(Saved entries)
•••••

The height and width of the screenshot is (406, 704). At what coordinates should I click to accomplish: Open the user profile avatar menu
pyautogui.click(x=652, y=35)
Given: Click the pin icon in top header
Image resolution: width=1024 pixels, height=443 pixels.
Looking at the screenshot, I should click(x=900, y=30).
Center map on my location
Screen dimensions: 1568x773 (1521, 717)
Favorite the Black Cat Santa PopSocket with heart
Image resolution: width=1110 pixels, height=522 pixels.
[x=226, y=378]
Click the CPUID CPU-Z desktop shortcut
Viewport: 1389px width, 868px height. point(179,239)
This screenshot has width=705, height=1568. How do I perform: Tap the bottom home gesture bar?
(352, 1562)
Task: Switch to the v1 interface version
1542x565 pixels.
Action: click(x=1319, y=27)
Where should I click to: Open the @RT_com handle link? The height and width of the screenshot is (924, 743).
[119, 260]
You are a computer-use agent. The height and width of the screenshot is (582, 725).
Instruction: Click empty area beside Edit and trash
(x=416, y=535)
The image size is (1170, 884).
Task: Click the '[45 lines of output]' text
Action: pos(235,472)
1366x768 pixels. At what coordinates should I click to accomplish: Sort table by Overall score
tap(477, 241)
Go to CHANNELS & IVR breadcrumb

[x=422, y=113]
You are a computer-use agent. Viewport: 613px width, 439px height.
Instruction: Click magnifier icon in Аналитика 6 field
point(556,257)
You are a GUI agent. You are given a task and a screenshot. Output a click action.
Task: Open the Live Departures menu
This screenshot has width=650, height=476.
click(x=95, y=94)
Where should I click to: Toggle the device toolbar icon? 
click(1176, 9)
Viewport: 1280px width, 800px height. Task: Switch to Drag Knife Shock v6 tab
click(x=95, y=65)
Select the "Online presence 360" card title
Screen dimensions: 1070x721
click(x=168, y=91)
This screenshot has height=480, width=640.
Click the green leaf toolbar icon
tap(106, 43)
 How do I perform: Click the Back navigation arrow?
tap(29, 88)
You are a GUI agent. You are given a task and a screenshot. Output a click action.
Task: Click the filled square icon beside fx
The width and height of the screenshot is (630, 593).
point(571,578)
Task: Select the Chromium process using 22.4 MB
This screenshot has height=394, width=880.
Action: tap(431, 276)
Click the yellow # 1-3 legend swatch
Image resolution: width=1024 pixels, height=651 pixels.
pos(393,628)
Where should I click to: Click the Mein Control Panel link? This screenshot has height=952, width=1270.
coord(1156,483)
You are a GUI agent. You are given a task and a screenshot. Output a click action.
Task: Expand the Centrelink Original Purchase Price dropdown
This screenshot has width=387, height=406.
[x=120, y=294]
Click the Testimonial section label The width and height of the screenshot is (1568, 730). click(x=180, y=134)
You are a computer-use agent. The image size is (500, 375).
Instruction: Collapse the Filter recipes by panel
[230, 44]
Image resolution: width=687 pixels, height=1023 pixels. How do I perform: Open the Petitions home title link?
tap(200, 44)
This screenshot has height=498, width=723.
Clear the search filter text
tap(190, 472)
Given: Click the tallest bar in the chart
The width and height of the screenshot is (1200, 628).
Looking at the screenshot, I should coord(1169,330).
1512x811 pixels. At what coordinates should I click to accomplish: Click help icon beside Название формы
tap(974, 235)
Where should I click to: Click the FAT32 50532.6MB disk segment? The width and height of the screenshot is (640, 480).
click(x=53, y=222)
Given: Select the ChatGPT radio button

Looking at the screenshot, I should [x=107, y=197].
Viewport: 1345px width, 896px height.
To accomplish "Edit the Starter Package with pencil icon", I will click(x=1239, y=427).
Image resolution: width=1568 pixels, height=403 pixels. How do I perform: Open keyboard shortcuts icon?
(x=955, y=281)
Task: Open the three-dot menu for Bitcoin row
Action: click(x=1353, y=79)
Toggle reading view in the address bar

•••••

■ **ASSIGNED TASK**:
Your job is to copy out every line from the records above that has the word "computer".

■ **FINAL ANSWER**:
You are a computer-use agent. The height and width of the screenshot is (582, 725).
You are a computer-use agent. Viewport: 613px width, 439px height.
You are a computer-use agent. The image size is (500, 375).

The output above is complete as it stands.